In che senso la trasparenza è la chiave per tutelare i “piccoli”? La trasparenza in Finanza è solo una parte della difesa dei consumatori. L’asimmetria informativa tra l’industria e i consumatori è così elevata che la trasparenza non è assolutamente sufficiente. Il fallimento della Mifid 1 è dovuto proprio a questo e la Mifid 2 cerca di provi rimedio, ri-responsabilizzando le autorità e i distributori rispetto a quello che viene collocato presso la clientela retail. Ma poi, se nella Finanza le cose sono così trasparenti per la clientela retail e basta leggere un prospetto informativo per comprendere la qualità di un prodotto, di cosa hanno paura i top manager dell’industria del risparmio gestito? I loro fondi sono “cari” perché sono i migliori, quindi il cliente retail sceglierà i loro fondi e non gli ETF. O forse non è così?

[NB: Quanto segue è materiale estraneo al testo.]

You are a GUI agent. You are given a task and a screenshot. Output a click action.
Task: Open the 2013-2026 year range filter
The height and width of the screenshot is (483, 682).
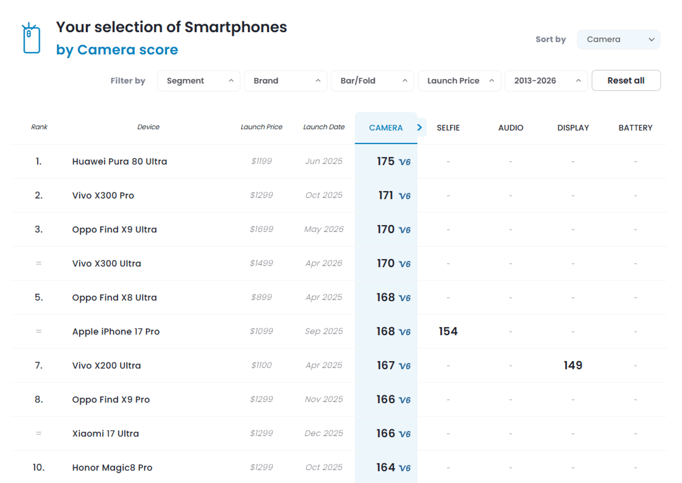(546, 81)
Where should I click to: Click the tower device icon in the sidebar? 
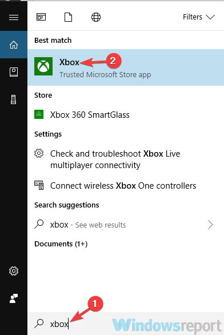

La trasparenza passa anche per la semplicità. Cosa c’è di più semplice di una relazione con i clienti senza conflitti d’interessi? Se in Italia si arrivasse ad una implementazione non annacquata della Mifid2, quello che accadrà è una enorme semplificazione del materiale contrattuale e informativo. Le banche non dovranno più tutelarsi dal conflitto d’interessi, perché sarebbero esattamente dalla stessa parte del cliente. Dispiace che il prof. Forestieri (intervistato anche lui su plus24 del 19 luglio) non colga il punto rivoluzionario della Mifid2 e la accomuni ad altre attività di regolamentazione dell’industria finanziaria. Nei contratti, tutta la parte dei conflitti d’interesse scomparirebbe. I “numeri” presenti nel materiale informativo si ridurrebbero, dovendo esporre solo il costo finale al cliente e non più la quota retrocessa alla rete. Tra l’altro, la struttura stessa di pricing si semplificherebbe e tornerebbe a quella delle “origini”, non essendoci più bisogno di opacizzare i costi effettivi e le relative retrocessioni alle reti di distribuzione. Scomparirebbero tutte le attività di compliance volte a verificare se le retrocessioni pagate sono in linea con la best practice, se un promotore non sta favorendo una certa casa di gestione presso i suoi clienti rispetto ad un’altra, se il collocamento di fondi risponde all’ammontare delle retrocessioni piuttosto che agli interessi del cliente, etc etc.